Yes, I'd been having occasional thoughts about inconsistencies in my attitude towards the wildlife in the garden, too. This year starlings have been nesting under my neighbour's roof, making themselves cosy in quantities of pea-straw that they've filched from my garden. She's happy to have them, and I don't mind them there. But what I do mind, on the grounds that starlings range far more widely and therefore have more feeding opportunities, is that they fly straight down and gobble up the breakfast I put out for the little birds. So I rap the window to startle them, knowing they'll fly further away and be slower to return, while the small birds just flit up into the overhanging trees and down again.

Then there are the aphids and cabbage-butterfly caterpillars - the ones the birds haven't eaten - that I hose off or squash, but haven't they been attracted by the banquets of brassicas and other edibles I've provided which otherwise wouldn't have been there? ( As M.M. says, it's an effect of tinkering, in this case replacing former lawn with vegetables.) On the other hand, I nurture the monarch butterfly caterpillars. And what about the slugs and snails? Well, I relocate them to a patch of garden where it doesn't matter if they chew things, but where I know the neighbourhood hedgehog and the thrushes hunt. (I reason that it gives them a sporting chance ... well, a chance, anyway.) In the house I swat the flies, but catch spiders living in inconvenient places and release them outside. (Perhaps my approach is wrong here, and I should be encouraging spiders in to catch the flies.) I killed rats that set up house in ours, but I don't mind mice as long as they stay outside. It seems to me I make value judgements about the worth of these creatures, based on how I'm personally affected.

And as for a squirrel and P'Pete each sporting a similar smile as neither followed the plans you'd made for them: do you think the squirrel might have copied the look on Pete's face as he photographed it?! Perhaps they were expressing a Duplication of Independence.

Relatively Retiring said...

Peregrina - thank you for your thoughtful comment. I enjoy the concept of 'Duplication of Independence' and think it sums them both up beautifully!
When we were planning the garden we held on to the idea that gardens (and wild-life filled houses!) are for people, too. We probably included too much hard surface, but I wanted to be able to walk around with fairly dry feet, my husband wanted to put garden furniture, a saw-horse and a work bench on the level and our sons wanted to kick a football around long ago.
I think people may be included in the wild-life balancing act, but your point about making value judgements on the basis of how you are personally affected is something to be very aware of....but not even PPete will allow rats in the hot water cupboard.

Cheeseman said...

Is it wise to encourage squirrels when they are meant to be pests? Lots of people in England call them furry-tailed rats.

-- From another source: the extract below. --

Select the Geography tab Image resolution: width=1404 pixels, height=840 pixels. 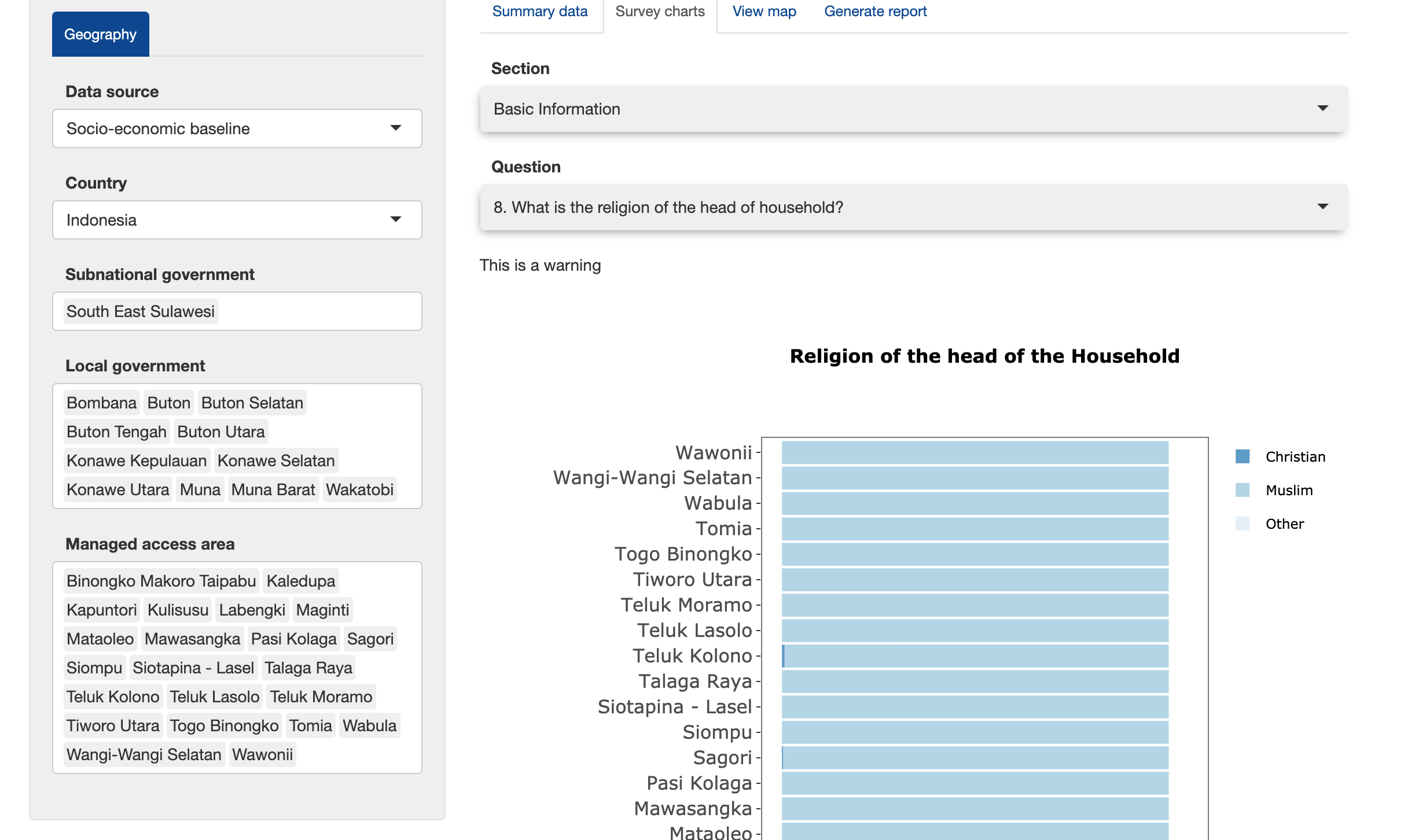(x=100, y=34)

Relatively Retiring said...

Ah, yes, Cheeseman. My point exactly!

Beth said...

Sprinkle chili powder on the bird feed - it keeps the squirrels off. But perhaps not that one!

"I know I shouldn't but I'm going to anyway! You can't stop me. Go on, I dare you, try me. Ha!"

Relatively Retiring said...

Hello Beth, and thank you.
Squirrels, furry-tailed rats, ordinary rats are all perfectly welcome. The Big Cats might have a problem with the gate, though. I'm banking on it!